IT and the NOW Economy

XML technologies can provide more options and flexibility in enterprise messaging

By Michael Hudson & Craig Miller

Your company has decided to take the plunge into e-commerce, and supply chain management is at the top of the corporate priority list. Old business practices such as hand-generated purchase orders, phone calls to track shipment status, and warehousing large inventories are too inefficient and expensive to maintain in today's competitive market. "Just in time" has become the new mantra: Aggressively manage your relationships with suppliers who ship inventory to you on an as-needed basis, and -- instead of being locked into the same vendor -- you have suppliers bidding for your business.

Although the vision is compelling, realize that it can be harder than you imagined if your company is standardized on Unix servers, but many of your suppliers are Windows NT shops. No single standard for exchanging data exists, and most of the solutions you've considered purchasing are really batch-oriented systems that lack the direct interactivity you require.

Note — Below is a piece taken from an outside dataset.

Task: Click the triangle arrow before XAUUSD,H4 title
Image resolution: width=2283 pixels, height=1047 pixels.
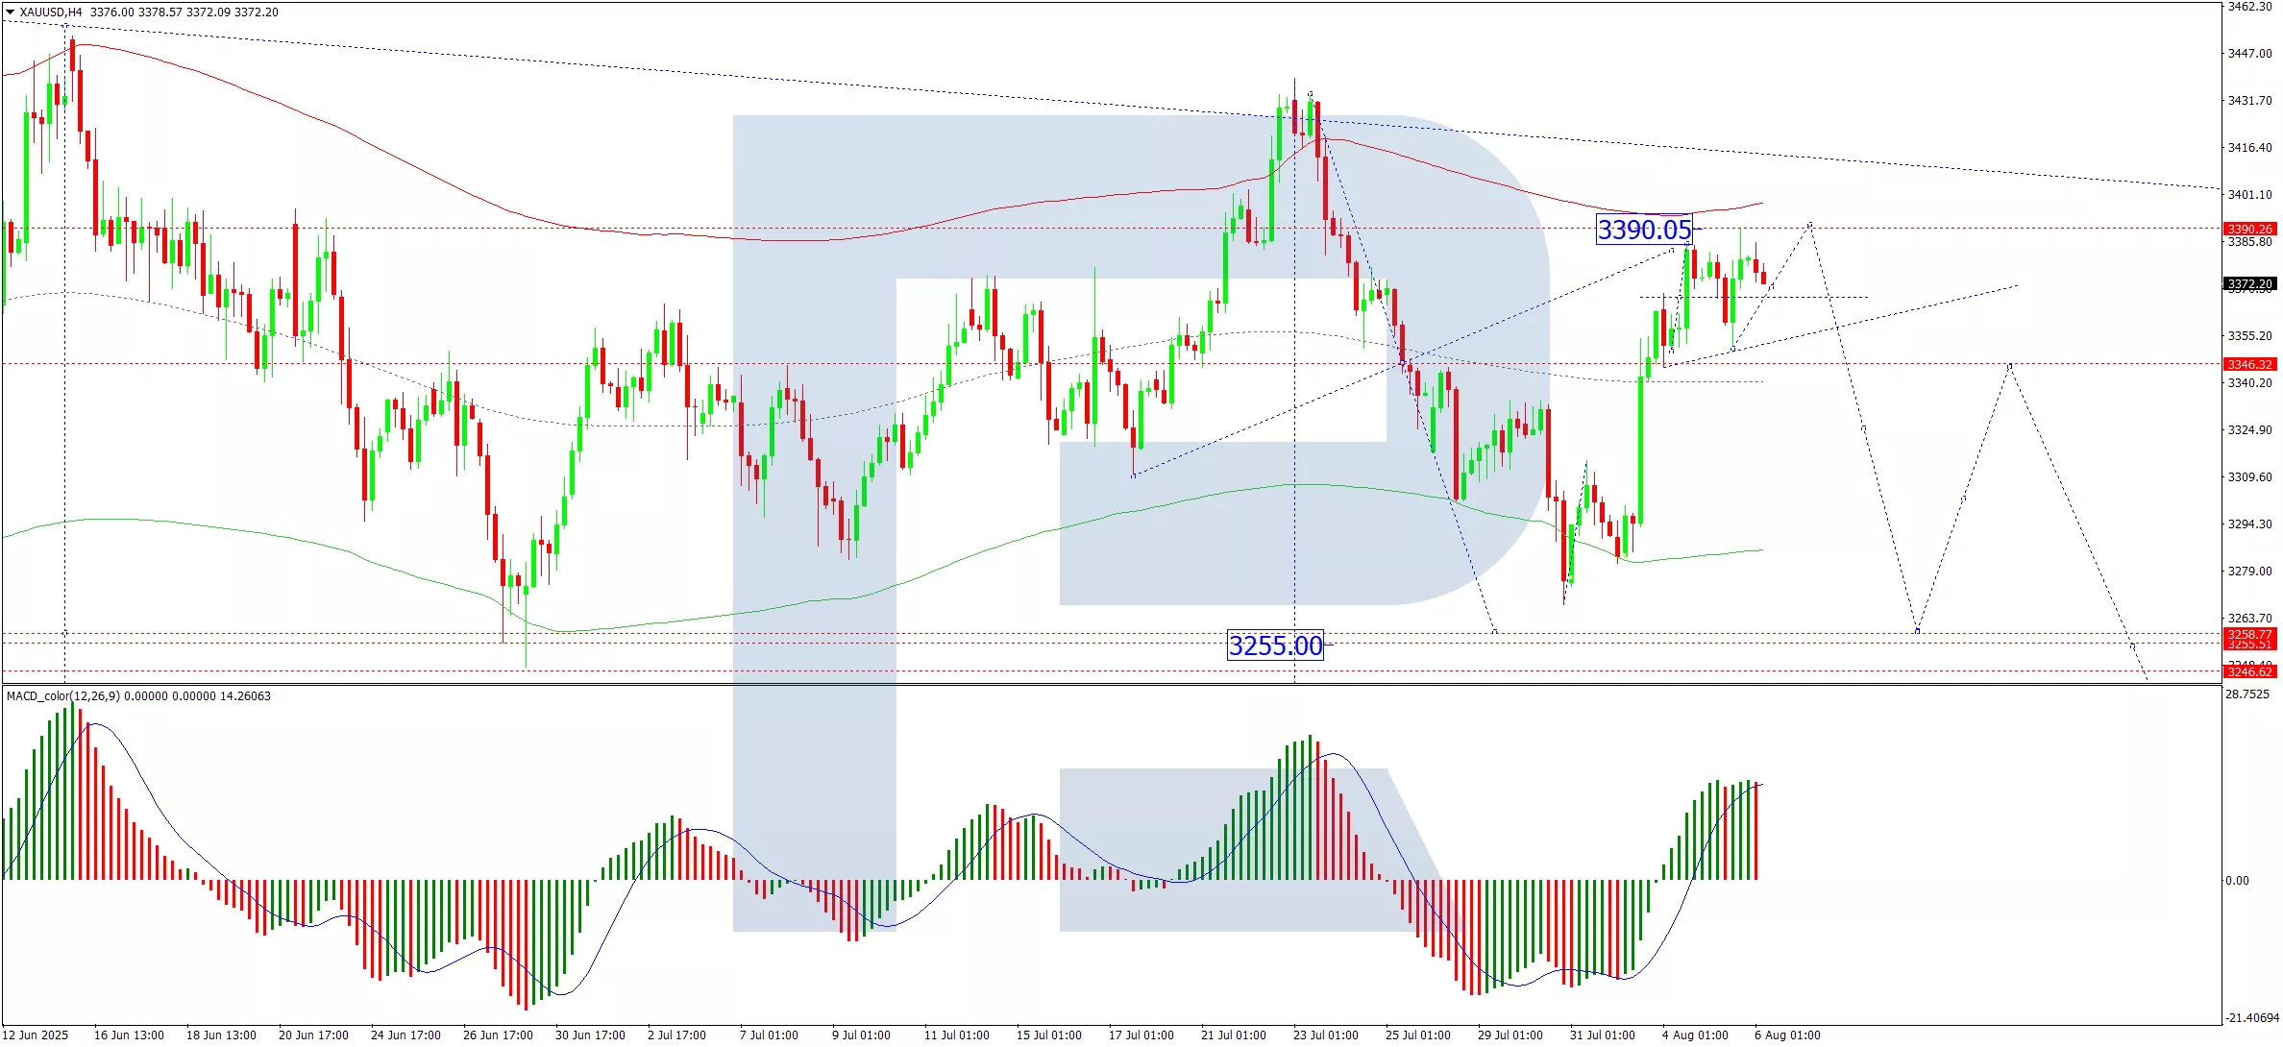Action: coord(10,12)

Welcome to the world of realtime, distributed collaboration. One system may directly invoke the functionality of an application on another in what is known as a remote procedure call (RPC), or two systems may collaborate by exchanging data through brokering mechanisms that are often referred to as message-oriented middleware (MOM).

Traditionally, however, solutions in this market have usually been much more at home in homogenous, closed LAN-based environments. Solutions have often been expensive, mainframe-oriented, or bound to a specific platform or programming language. RPC mechanisms illustrate the point vividly.

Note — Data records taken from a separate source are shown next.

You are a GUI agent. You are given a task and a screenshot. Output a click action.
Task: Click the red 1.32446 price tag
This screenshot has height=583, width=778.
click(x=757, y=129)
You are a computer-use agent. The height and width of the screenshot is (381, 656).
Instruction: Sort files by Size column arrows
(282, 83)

Traditional RPC mechanisms included large-scale solutions such as the Distributed Computing Environment (DCE), and later, object-oriented RPC architectures such as Microsoft's Distributed Component Object Model (DCOM), the Common Object Request Broker Architecture (CORBA), or the Remote Method Invocation (RMI) APIs supported by Java.

All of these technologies have great merit and have served as the basis of many enterprise success stories. However, there are significant obstacles to their widespread adoption in open environments. Each component architecture is commonly tied to either a platform (DCOM), a programming language (RMI), or a small number of solution vendors. Reliable deployment of these technologies often requires installation of large, complex client-side libraries in the case of DCOM and CORBA.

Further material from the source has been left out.